We make some effort to “eat local,” from our garden or from local farmers or from the few supermarkets that have discovered that there’s a market for it. While it’s not the only reason for the effort or the expense, we are certainly more aware of where our food comes from and how. A generation ago a large pressure canner or a large dehydrator would have been a remarkably unromantic birthday gifts. Over the last couple of years those are the gifts my wife has cherished most. And I will say as a cook there are a number of pleasures to take in having one’s own canned tomatoes and dried basil. I take a particular pleasure in the dried herbs, perhaps because I don’t have all that good a sense of smell. There is a visceral pleasure when, instead of shaking a small jar, I fill my palm with dried leaves and rub them to powder between my hands, allowing the tiny bits to fall into the hot skillet.
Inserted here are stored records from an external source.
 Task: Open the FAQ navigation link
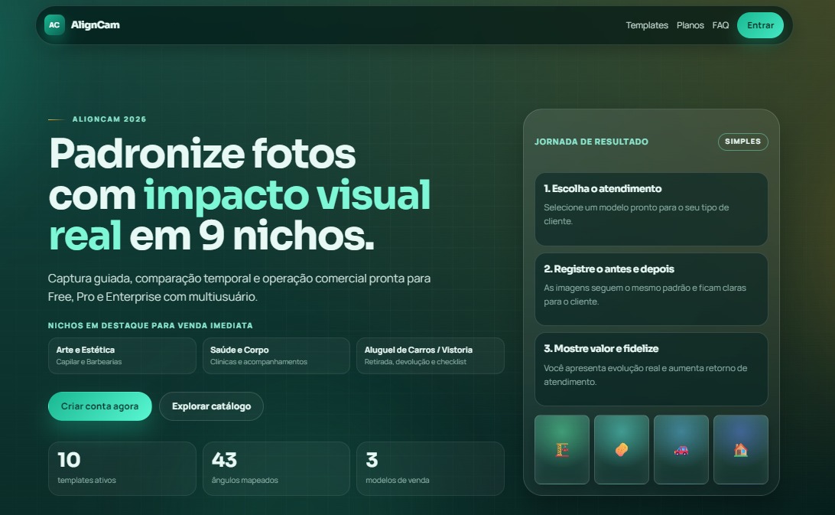[x=720, y=25]
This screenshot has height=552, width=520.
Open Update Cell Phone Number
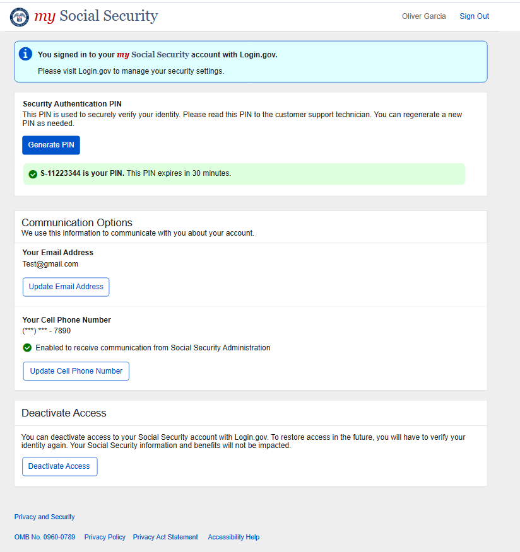pyautogui.click(x=76, y=371)
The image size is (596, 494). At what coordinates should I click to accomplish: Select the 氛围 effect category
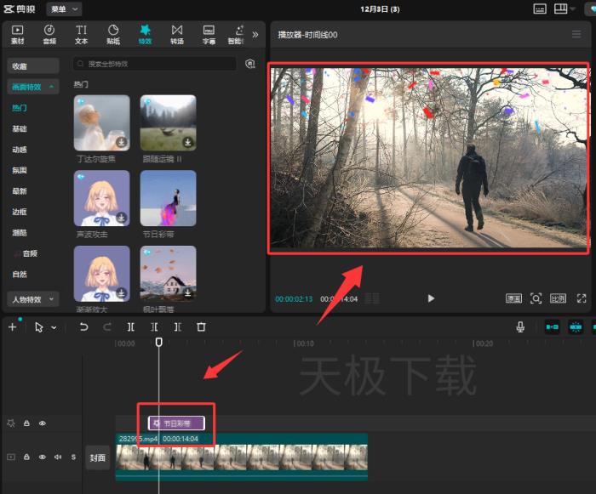click(x=19, y=170)
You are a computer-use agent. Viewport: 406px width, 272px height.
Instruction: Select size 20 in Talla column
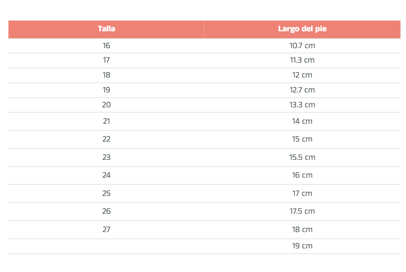106,105
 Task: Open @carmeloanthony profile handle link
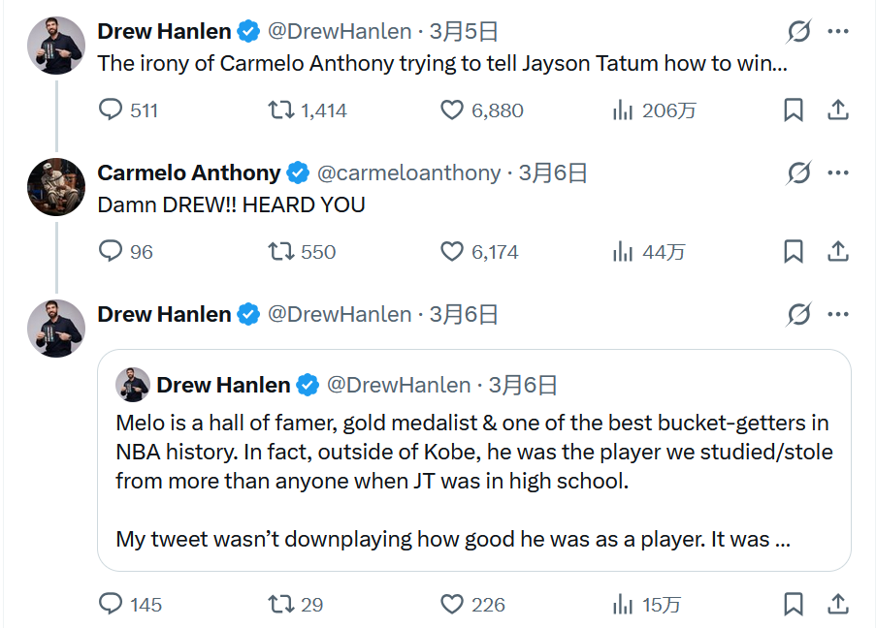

When all the spices are in – basil and tarragon and oregano – I can put my face in my hands and breathe deep. The scent fills my nose, and my kitchen; and on my better days, I will smell it for hours, every time I come in from outside.

Long ago, as an undergraduate I participated in a class experiment. We fasted from solid food from the end of the Tuesday class to the beginning of the Thursday class. Much to my chagrin, I discovered that I was never hungry. My routine was somewhat disturbed, but I could always find something else to keep me occupied. I learned much, although not what was originally intended. I had gained no sense of identification with the poor and hungry. I was so well fed that I had not suffered at all. I had learned instead just how blessed I was. I also learned what a false effort it would be, for me at least, to attempt to “show solidarity” by some temporary experiment. It might offer some intellectual stimulation, and even some moral compunction; but it wouldn’t come close to identification. Perhaps it was one of the first times I realized why, later as priest and chaplain, I could never say, “I know how you feel.”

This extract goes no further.